The request: Can you copy out, word for word, the lines in the records from the line containing "Identify the location of go" up to and including the line containing "What do you see at coordinates (29, 871)"?

(Data items)
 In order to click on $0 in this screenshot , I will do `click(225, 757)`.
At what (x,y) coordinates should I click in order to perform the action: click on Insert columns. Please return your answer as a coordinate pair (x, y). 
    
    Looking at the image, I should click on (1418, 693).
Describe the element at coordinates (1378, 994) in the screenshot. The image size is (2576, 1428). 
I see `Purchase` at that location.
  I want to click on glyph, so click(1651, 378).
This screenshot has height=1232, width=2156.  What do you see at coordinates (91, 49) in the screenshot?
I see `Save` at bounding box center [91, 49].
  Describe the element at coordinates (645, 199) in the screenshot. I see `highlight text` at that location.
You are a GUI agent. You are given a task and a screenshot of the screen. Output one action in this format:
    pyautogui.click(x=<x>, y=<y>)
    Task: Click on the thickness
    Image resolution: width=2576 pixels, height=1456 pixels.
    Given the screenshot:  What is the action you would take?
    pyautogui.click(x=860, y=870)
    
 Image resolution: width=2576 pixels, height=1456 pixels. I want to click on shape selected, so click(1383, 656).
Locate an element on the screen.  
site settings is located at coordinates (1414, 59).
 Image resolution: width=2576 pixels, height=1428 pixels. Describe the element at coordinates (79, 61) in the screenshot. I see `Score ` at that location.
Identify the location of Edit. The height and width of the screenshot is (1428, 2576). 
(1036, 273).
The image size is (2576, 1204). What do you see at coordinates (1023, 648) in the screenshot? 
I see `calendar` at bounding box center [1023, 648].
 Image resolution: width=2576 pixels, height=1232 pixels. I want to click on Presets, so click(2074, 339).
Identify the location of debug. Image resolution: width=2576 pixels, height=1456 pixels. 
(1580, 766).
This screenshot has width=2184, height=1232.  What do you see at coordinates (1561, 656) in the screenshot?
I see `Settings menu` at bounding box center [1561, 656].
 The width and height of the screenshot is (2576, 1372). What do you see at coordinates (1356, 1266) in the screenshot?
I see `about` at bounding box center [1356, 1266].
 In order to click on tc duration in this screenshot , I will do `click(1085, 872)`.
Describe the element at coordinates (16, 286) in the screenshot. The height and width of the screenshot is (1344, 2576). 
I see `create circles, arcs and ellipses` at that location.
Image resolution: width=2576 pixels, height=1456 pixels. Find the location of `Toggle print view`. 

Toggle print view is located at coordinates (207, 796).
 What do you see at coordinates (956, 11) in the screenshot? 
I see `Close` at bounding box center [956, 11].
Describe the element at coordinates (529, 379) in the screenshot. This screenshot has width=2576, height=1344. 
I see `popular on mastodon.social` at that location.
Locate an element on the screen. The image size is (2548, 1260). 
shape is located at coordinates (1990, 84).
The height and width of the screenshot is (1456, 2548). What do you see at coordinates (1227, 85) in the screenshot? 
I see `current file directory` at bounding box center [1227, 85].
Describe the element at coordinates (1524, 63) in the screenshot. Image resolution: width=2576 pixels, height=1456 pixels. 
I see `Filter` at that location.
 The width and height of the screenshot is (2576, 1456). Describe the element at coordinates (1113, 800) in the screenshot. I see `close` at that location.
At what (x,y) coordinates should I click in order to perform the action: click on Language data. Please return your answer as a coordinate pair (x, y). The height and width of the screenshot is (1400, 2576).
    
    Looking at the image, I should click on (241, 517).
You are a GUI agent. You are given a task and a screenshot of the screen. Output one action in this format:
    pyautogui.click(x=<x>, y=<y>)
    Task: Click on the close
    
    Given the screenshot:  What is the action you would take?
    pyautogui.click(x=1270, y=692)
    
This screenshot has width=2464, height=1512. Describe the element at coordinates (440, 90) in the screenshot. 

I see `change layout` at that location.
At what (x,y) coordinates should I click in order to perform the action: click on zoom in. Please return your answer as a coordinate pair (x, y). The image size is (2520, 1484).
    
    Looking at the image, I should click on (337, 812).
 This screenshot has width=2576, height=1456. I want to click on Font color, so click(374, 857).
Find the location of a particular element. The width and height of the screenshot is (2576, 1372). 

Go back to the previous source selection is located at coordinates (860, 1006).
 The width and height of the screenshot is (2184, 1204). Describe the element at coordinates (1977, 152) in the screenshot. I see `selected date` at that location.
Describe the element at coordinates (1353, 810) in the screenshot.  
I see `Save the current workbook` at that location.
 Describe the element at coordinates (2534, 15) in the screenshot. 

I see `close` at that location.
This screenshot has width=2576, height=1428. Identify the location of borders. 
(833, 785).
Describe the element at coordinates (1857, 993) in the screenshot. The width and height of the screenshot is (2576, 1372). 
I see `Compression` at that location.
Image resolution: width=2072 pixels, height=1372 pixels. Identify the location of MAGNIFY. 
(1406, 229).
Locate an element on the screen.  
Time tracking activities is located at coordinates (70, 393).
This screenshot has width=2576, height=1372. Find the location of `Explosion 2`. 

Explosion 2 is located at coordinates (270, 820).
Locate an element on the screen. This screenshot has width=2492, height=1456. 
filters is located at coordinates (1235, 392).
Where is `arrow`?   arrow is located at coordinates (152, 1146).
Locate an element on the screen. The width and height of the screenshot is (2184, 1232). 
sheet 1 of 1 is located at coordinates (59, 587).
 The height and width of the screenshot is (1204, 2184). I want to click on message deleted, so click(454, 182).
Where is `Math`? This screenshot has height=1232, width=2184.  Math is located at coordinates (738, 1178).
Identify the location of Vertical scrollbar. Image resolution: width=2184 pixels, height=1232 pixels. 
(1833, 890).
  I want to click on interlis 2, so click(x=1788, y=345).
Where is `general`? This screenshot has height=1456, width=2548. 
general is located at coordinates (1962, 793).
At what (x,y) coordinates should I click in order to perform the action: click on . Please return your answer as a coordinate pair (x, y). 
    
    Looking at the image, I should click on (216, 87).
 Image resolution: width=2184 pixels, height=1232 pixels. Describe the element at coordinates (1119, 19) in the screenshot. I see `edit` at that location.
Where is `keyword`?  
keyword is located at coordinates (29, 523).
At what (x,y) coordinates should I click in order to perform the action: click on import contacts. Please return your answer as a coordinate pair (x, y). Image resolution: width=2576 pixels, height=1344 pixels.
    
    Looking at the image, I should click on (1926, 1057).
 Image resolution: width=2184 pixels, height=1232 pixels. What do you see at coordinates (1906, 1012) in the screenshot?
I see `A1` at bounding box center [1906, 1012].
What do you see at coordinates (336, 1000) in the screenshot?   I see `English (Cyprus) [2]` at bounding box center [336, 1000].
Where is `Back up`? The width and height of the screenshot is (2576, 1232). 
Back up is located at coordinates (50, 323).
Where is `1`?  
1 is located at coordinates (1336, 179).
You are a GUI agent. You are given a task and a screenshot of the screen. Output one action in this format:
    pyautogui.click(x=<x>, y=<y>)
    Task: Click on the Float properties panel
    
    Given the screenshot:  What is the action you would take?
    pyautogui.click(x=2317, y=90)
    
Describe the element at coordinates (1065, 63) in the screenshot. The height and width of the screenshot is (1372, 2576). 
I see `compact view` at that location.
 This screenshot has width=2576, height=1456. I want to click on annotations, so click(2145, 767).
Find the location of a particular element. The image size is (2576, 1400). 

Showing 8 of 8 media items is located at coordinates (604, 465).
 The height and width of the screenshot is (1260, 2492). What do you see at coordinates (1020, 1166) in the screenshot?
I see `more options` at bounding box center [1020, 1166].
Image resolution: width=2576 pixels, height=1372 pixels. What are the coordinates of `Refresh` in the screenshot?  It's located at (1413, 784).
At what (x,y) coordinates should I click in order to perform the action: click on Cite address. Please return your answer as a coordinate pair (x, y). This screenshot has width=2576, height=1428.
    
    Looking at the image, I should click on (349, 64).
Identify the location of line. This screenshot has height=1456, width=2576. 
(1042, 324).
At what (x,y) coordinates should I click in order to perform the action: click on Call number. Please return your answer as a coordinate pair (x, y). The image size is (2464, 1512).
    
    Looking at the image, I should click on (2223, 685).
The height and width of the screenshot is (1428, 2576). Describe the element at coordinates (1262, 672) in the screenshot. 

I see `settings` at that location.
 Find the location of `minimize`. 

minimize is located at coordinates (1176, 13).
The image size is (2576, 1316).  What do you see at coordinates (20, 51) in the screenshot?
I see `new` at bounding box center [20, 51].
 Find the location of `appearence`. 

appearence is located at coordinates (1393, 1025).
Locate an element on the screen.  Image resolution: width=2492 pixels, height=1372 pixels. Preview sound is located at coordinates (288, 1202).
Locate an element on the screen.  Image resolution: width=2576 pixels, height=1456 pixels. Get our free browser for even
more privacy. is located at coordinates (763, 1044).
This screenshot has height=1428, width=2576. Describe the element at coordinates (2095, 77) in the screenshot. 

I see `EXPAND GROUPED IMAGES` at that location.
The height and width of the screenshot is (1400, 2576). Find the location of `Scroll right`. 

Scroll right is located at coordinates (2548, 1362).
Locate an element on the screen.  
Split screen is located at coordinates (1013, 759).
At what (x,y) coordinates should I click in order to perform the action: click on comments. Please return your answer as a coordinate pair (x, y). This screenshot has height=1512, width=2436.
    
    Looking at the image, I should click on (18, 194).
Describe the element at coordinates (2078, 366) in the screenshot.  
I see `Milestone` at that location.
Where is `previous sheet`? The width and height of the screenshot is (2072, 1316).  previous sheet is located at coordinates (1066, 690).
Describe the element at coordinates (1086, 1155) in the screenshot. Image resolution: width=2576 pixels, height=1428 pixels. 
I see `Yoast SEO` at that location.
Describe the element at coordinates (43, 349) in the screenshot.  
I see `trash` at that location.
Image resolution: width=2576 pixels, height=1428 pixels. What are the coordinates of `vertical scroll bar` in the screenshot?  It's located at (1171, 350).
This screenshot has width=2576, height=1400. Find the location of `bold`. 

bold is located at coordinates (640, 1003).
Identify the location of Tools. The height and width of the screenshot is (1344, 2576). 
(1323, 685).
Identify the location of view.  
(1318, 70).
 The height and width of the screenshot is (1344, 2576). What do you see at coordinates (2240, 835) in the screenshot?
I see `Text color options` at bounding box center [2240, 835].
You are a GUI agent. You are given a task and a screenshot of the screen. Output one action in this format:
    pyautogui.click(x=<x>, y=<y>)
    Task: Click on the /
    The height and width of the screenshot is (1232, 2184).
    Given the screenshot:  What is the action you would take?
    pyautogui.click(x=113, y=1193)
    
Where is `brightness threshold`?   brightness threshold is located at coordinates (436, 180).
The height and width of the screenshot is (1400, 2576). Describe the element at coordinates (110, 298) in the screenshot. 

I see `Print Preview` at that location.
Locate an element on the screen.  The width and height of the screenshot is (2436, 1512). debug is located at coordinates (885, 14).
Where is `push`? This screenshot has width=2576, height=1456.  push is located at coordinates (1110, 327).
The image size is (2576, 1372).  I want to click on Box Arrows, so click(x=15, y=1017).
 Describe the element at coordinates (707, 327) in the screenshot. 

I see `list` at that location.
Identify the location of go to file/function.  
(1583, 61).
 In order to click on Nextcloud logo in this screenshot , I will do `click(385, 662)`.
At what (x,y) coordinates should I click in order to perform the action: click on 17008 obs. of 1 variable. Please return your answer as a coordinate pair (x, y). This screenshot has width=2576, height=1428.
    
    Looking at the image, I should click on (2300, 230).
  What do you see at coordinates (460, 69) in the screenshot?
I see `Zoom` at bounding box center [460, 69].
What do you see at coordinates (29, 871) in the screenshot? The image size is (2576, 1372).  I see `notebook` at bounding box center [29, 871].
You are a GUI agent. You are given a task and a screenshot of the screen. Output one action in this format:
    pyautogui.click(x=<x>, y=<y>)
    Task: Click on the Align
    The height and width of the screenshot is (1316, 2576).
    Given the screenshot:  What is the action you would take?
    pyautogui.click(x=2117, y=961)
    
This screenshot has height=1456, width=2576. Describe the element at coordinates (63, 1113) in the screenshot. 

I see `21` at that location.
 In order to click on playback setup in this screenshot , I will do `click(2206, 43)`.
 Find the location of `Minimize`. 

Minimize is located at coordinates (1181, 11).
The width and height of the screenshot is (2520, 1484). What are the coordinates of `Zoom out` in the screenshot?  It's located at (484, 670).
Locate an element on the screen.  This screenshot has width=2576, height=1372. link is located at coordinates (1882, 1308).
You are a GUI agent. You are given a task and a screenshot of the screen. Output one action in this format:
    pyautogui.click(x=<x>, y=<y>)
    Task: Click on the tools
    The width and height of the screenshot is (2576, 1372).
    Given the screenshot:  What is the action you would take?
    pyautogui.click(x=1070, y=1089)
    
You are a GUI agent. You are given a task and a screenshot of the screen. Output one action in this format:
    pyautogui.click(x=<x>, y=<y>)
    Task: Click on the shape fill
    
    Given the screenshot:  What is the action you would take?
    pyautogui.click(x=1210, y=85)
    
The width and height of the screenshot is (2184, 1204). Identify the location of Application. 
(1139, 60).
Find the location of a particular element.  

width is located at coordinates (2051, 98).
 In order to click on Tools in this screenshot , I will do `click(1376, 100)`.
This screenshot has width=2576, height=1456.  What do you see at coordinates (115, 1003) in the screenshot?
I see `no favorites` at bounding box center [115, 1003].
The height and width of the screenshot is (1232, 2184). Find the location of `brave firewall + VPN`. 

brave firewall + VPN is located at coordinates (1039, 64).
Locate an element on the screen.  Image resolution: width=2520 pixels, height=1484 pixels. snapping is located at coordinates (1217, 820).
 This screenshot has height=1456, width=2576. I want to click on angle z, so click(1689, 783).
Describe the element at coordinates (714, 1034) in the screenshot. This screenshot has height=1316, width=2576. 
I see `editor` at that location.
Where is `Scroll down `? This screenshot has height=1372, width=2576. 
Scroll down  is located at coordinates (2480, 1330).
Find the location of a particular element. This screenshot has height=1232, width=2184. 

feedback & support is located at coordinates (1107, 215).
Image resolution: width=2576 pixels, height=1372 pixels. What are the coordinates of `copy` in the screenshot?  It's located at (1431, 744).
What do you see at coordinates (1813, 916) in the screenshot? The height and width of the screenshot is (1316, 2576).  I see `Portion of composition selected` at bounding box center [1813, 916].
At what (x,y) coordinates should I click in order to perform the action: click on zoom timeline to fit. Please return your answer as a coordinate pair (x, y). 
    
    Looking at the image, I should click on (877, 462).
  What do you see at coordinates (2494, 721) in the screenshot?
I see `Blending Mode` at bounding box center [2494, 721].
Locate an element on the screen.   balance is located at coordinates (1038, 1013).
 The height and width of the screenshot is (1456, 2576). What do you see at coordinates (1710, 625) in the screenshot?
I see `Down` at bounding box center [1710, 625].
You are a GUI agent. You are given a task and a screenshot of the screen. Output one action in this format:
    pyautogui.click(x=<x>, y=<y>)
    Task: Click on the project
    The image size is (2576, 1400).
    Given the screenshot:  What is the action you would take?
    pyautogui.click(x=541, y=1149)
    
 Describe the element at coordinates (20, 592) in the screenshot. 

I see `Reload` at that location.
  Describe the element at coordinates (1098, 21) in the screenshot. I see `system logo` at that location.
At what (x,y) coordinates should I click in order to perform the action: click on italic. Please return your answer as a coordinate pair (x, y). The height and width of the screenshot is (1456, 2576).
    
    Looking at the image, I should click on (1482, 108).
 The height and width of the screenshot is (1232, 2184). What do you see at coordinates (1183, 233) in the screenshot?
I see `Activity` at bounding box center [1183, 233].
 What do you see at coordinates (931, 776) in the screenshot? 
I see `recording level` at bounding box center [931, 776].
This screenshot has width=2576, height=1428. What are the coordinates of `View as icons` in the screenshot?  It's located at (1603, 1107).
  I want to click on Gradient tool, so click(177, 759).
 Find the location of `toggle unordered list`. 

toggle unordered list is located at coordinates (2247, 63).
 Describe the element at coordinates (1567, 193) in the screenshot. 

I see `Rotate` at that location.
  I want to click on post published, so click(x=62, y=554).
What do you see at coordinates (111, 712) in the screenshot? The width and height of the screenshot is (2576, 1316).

Task solution:
Identify the location of go to file/function.  
(1583, 61).
 In order to click on Nextcloud logo in this screenshot , I will do `click(385, 662)`.
At what (x,y) coordinates should I click in order to perform the action: click on 17008 obs. of 1 variable. Please return your answer as a coordinate pair (x, y). This screenshot has width=2576, height=1428.
    
    Looking at the image, I should click on (2300, 230).
  What do you see at coordinates (460, 69) in the screenshot?
I see `Zoom` at bounding box center [460, 69].
What do you see at coordinates (29, 871) in the screenshot? The image size is (2576, 1372).  I see `notebook` at bounding box center [29, 871].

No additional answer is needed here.